It is very difficult to get enough nutrients on a full liquid diet, especially long term. Liquid diets are typically low in vitamin A, iron, vitamin B-12, and thiamine.
People who must eat a full liquid diet for extended periods may need to take supplements to prevent nutritional deficits.
It is possible to get enough protein, fiber, and other essential nutrients on a full liquid diet. However, doing so requires some planning and basic dietary knowledge.
People on this diet who are recovering from surgery may not have the energy or motivation to seek out healthful foods. One of the biggest risks is that a person may rely on easy but less nutritious foods, such as melted ice cream or high sodium broths.
While a full liquid diet may satisfy a person’s cravings better than a clear liquid diet, following a full liquid diet can still be difficult and frustrating.

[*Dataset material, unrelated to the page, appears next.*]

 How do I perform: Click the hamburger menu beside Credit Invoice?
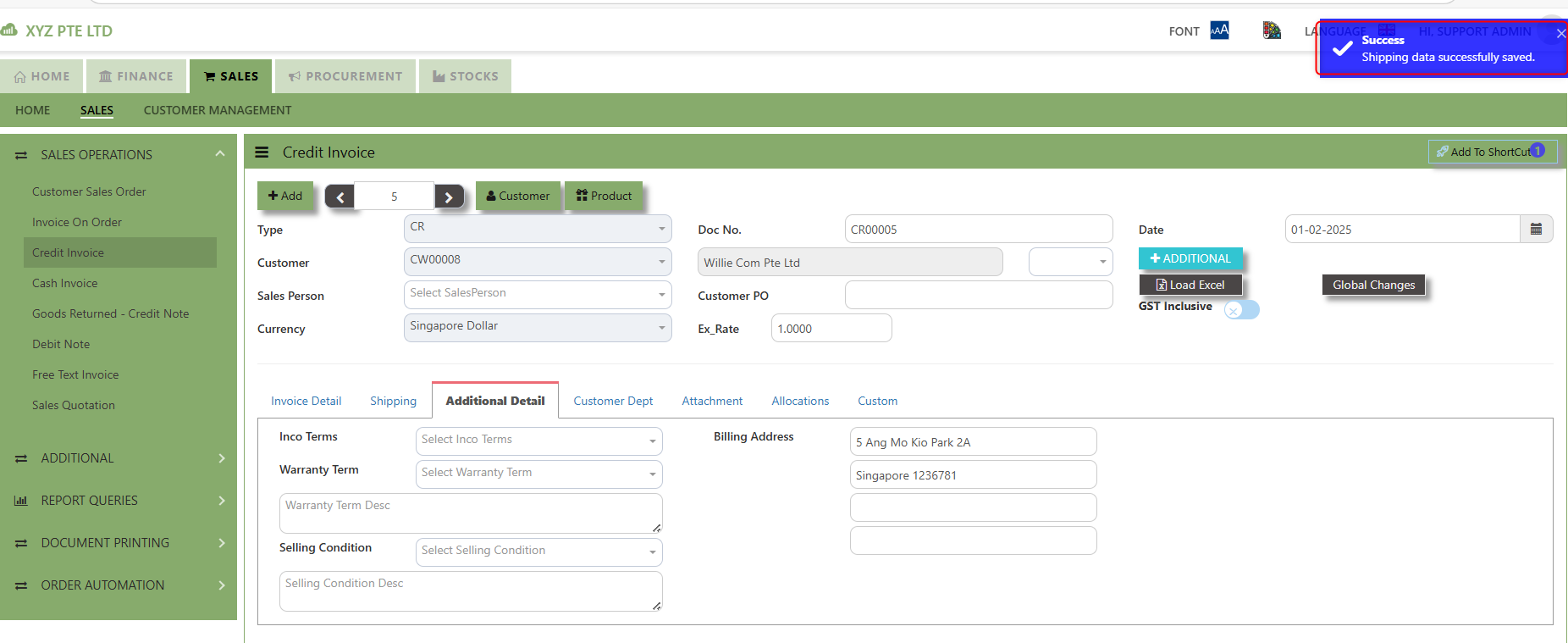[x=262, y=152]
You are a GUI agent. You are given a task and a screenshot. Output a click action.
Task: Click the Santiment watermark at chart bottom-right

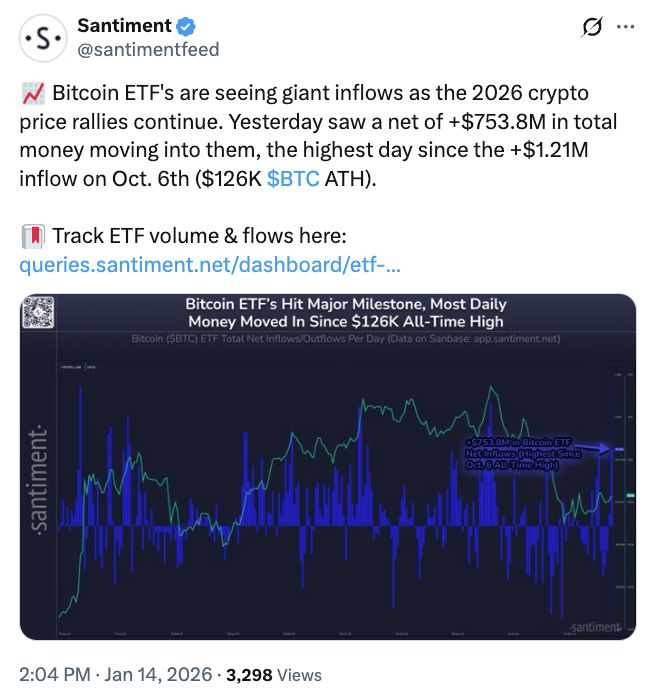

In addition to malnutrition from long-term use, some other risks include:
- chronic hunger
- mood swings due to hunger
- lack of pleasure in eating
- difficulty eating out or participating in other social activities that center around food
Although doctors may recommend a full liquid diet for a variety of conditions, some research suggests that this diet may be more restrictive than necessary.
A 2012 analysis concluded that a soft diet was also safe for people recovering from mild acute pancreatitis.
A person whose doctor recommends a full liquid diet should ask them questions such as:
- What can I do to stay healthy on this diet?
- How long will I need to be on this diet?
- What are the risks of this diet?
- Why do you recommend this diet?
- Is there an alternative to this diet?
- What specific foods should I avoid?